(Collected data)
::::

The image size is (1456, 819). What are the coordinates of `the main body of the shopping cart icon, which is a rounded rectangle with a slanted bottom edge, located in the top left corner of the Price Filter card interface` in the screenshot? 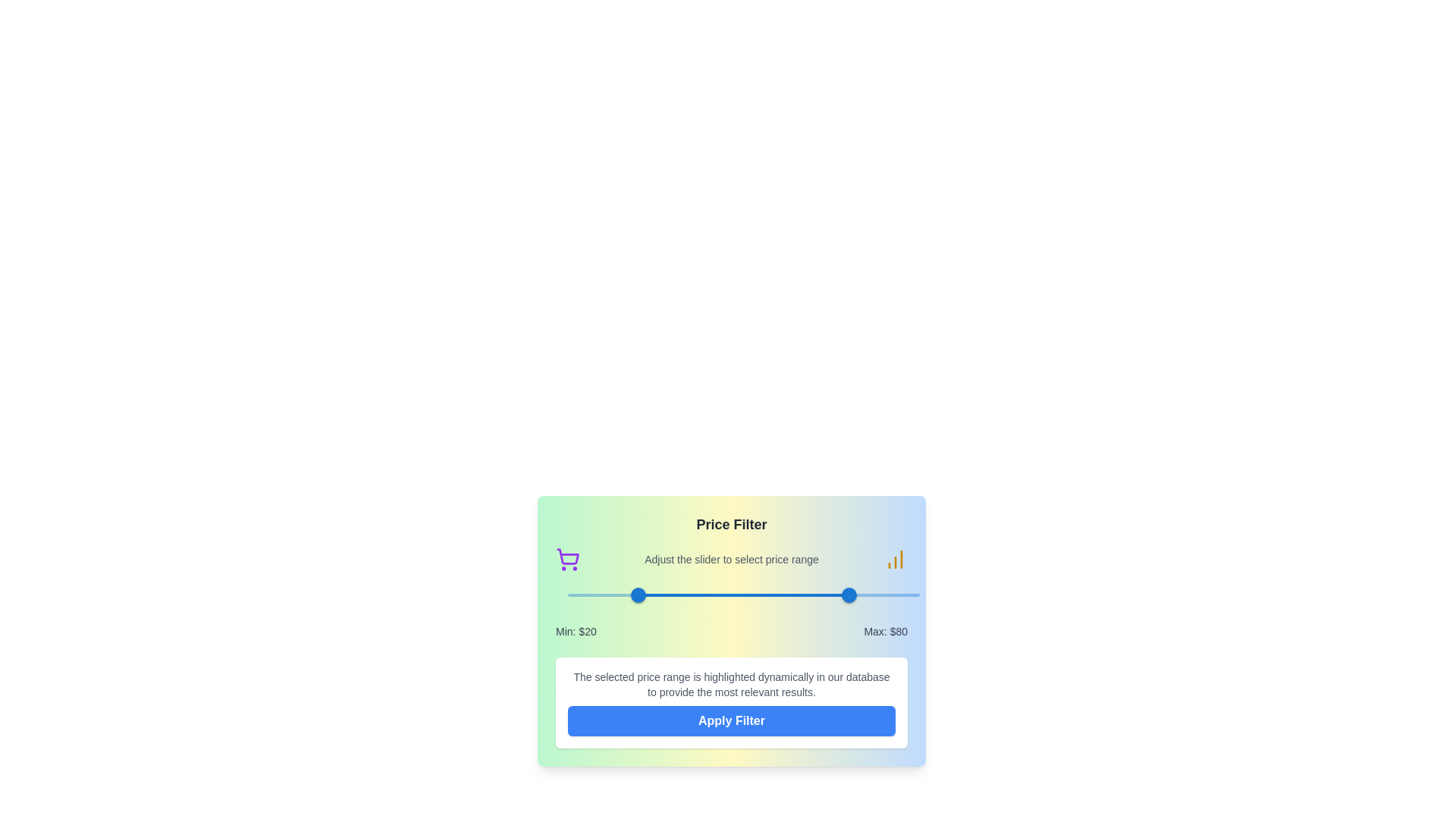 It's located at (567, 557).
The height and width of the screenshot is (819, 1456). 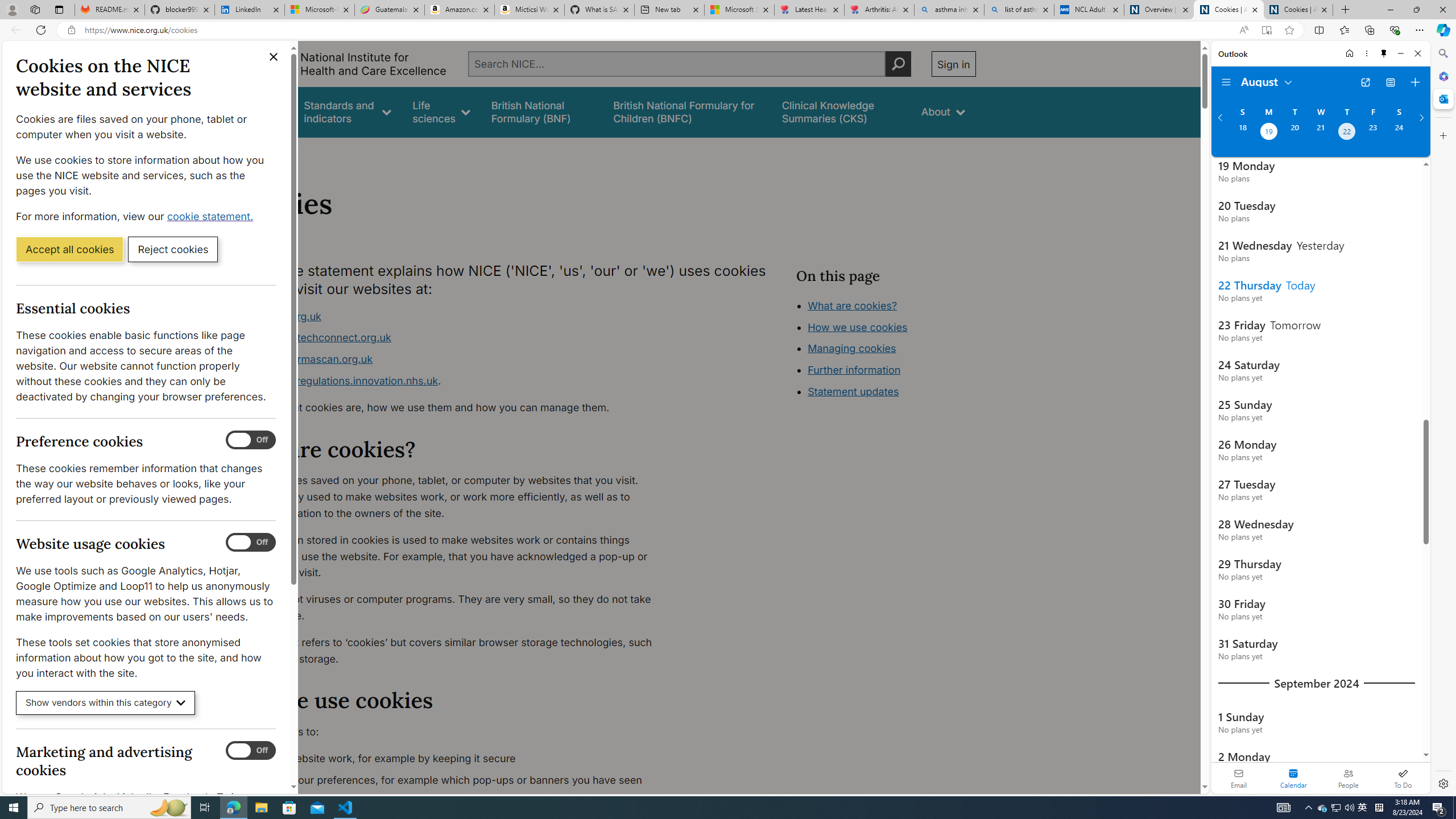 What do you see at coordinates (211, 216) in the screenshot?
I see `'cookie statement. (Opens in a new window)'` at bounding box center [211, 216].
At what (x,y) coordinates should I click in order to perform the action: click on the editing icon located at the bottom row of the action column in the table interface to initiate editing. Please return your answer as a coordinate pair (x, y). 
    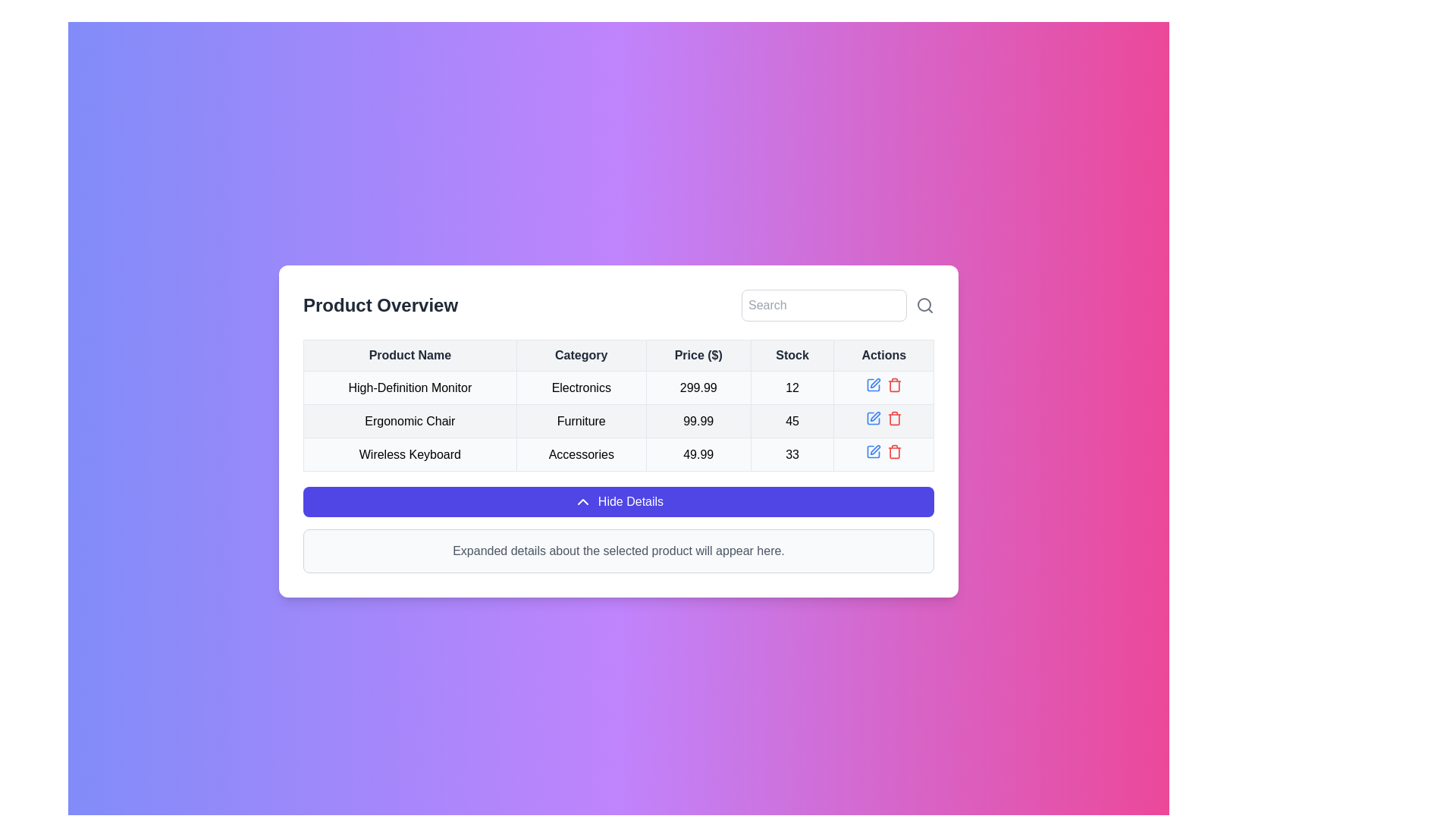
    Looking at the image, I should click on (875, 449).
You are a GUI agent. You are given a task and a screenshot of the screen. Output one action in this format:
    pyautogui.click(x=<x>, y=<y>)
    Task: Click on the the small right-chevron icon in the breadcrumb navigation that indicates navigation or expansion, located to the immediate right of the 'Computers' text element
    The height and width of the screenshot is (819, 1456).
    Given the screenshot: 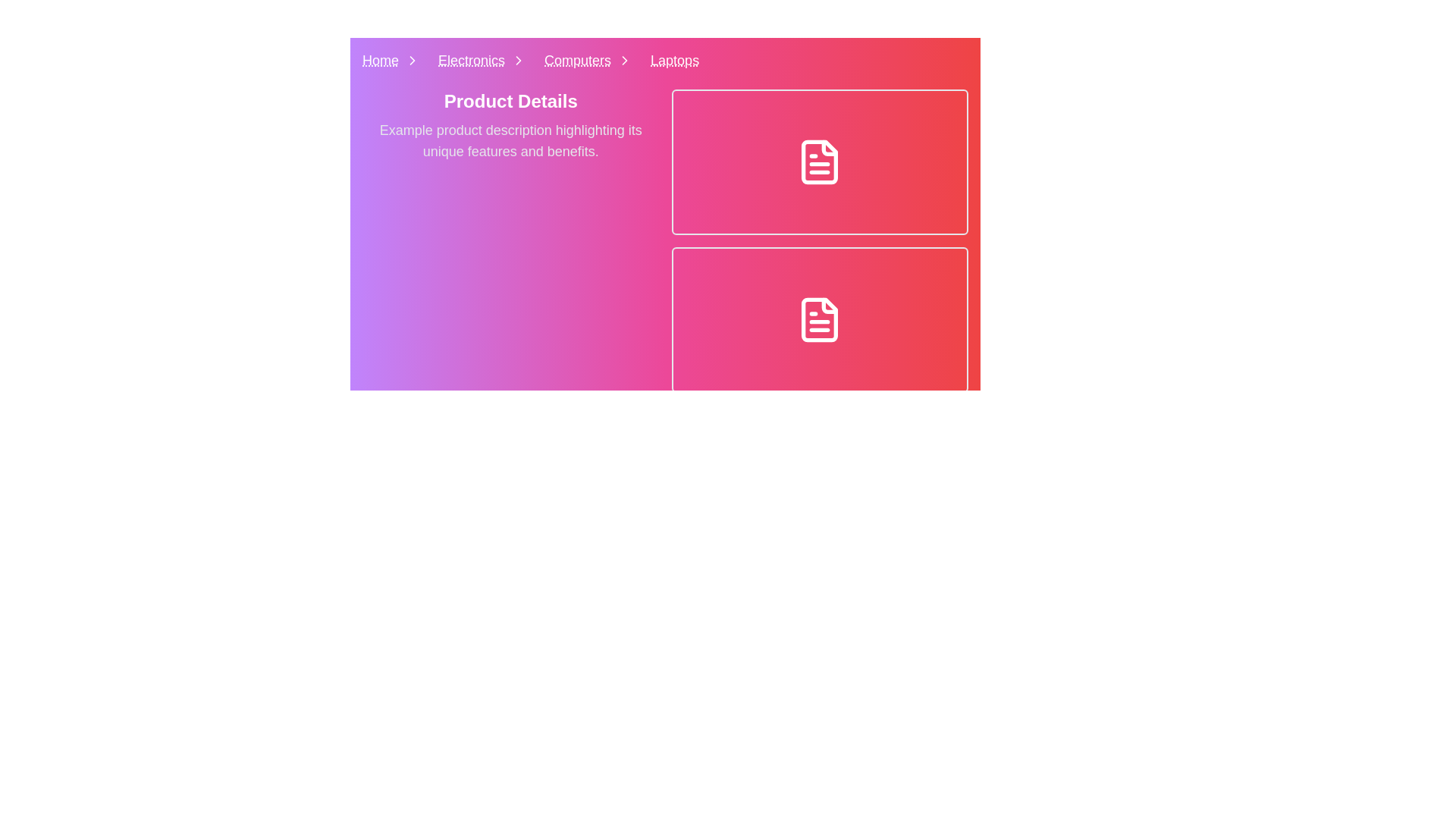 What is the action you would take?
    pyautogui.click(x=625, y=60)
    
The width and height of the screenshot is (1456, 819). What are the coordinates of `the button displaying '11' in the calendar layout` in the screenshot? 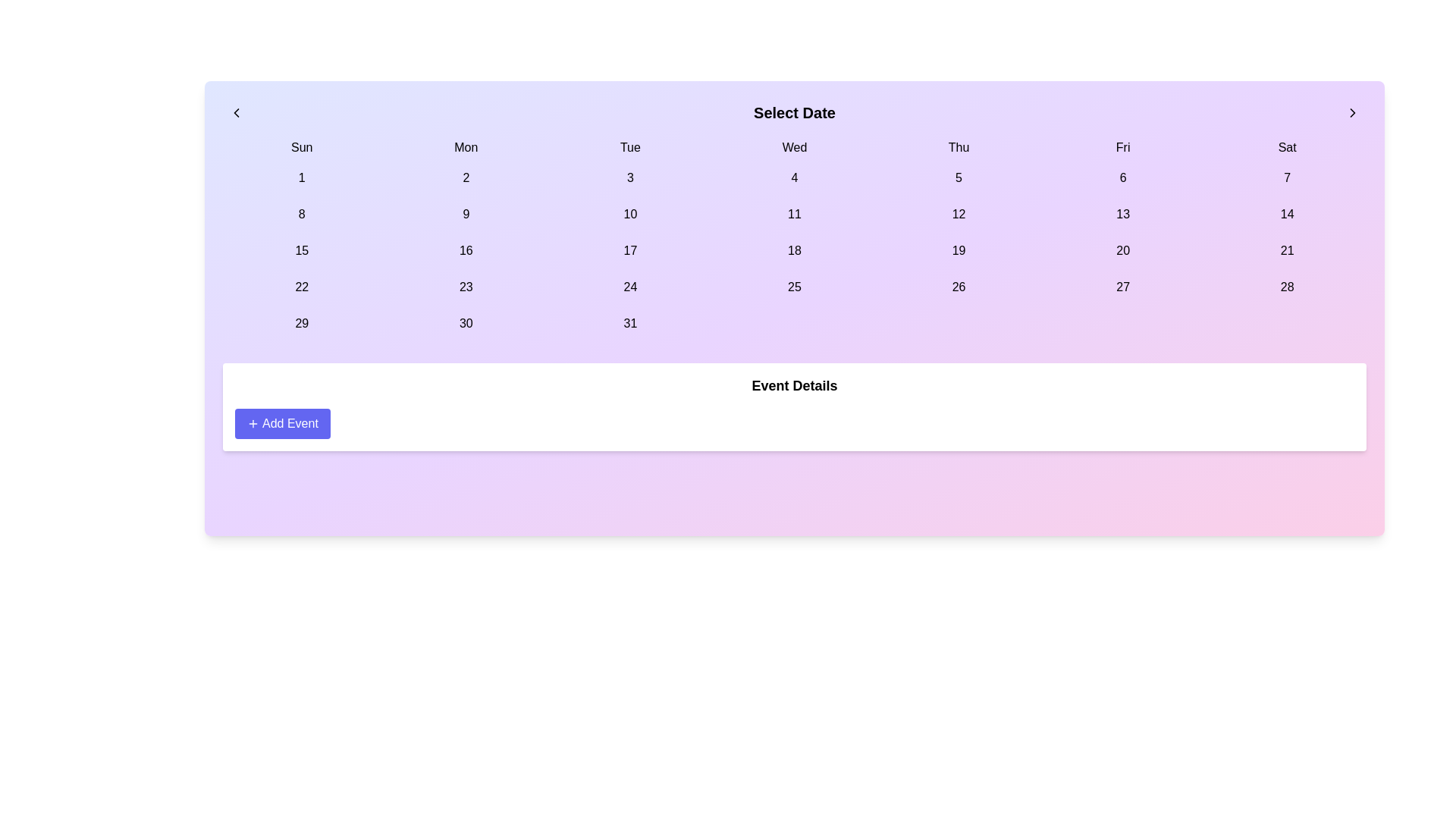 It's located at (793, 214).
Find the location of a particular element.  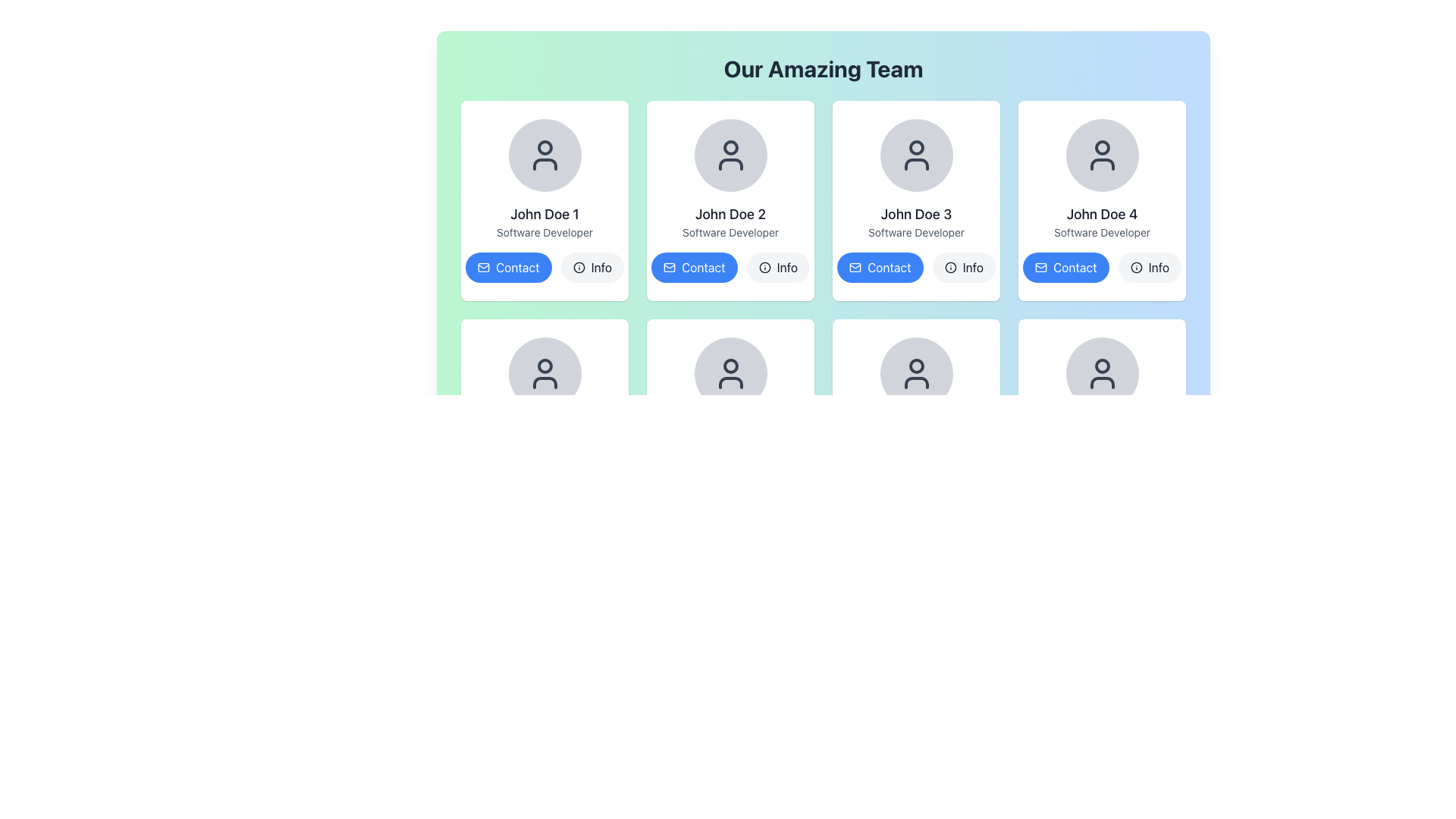

the avatar element located in the second row under the 'Our Amazing Team' heading, in the fourth column, between the 'John Doe 4' profile card and the next row is located at coordinates (1102, 374).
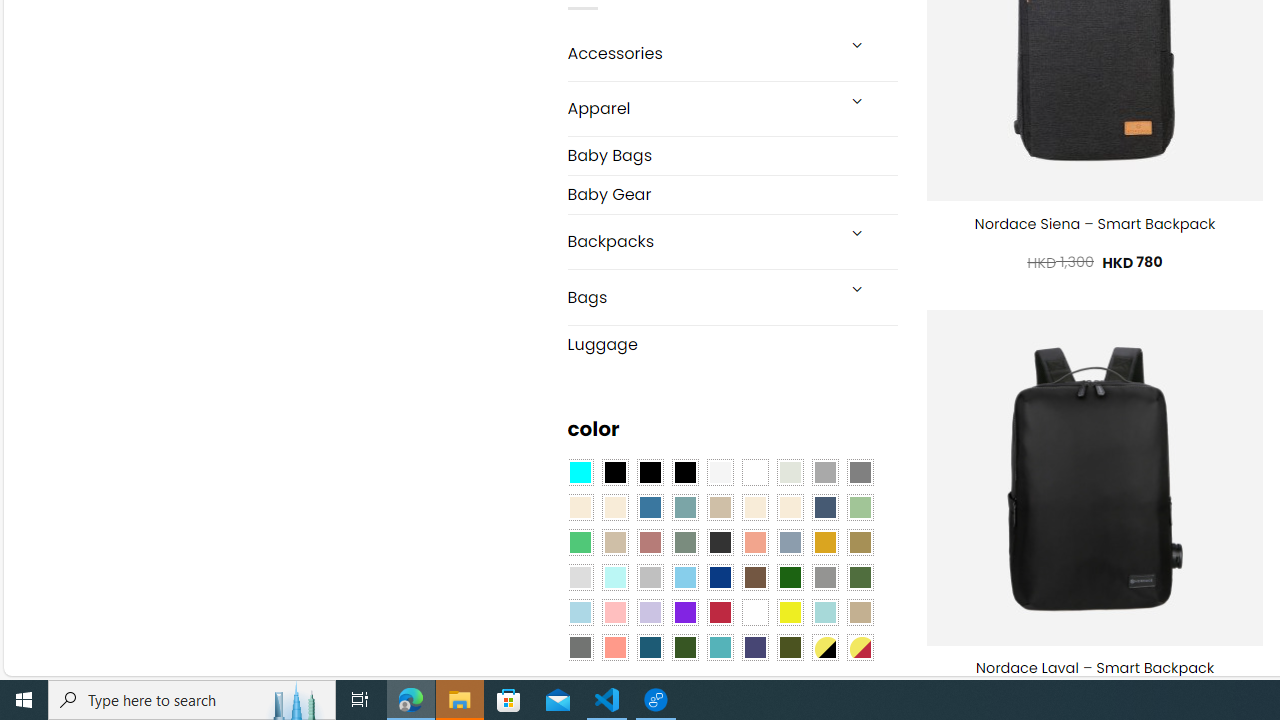 The height and width of the screenshot is (720, 1280). I want to click on 'Khaki', so click(860, 611).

::::

== GIVEN TASK ==
Output as a numbered list the lines starting with the line that contains "You are a GUI" and going on through the line that contains "Task: Click on", leaving out any blank lines.

== WRITTEN RESPONSE ==
1. You are a GUI agent. You are given a task and a screenshot of the screen. Output one action in this format:
2.     pyautogui.click(x=<x>, y=<y>)
3.     Task: Click on the the small right-chevron icon in the breadcrumb navigation that indicates navigation or expansion, located to the immediate right of the 'Computers' text element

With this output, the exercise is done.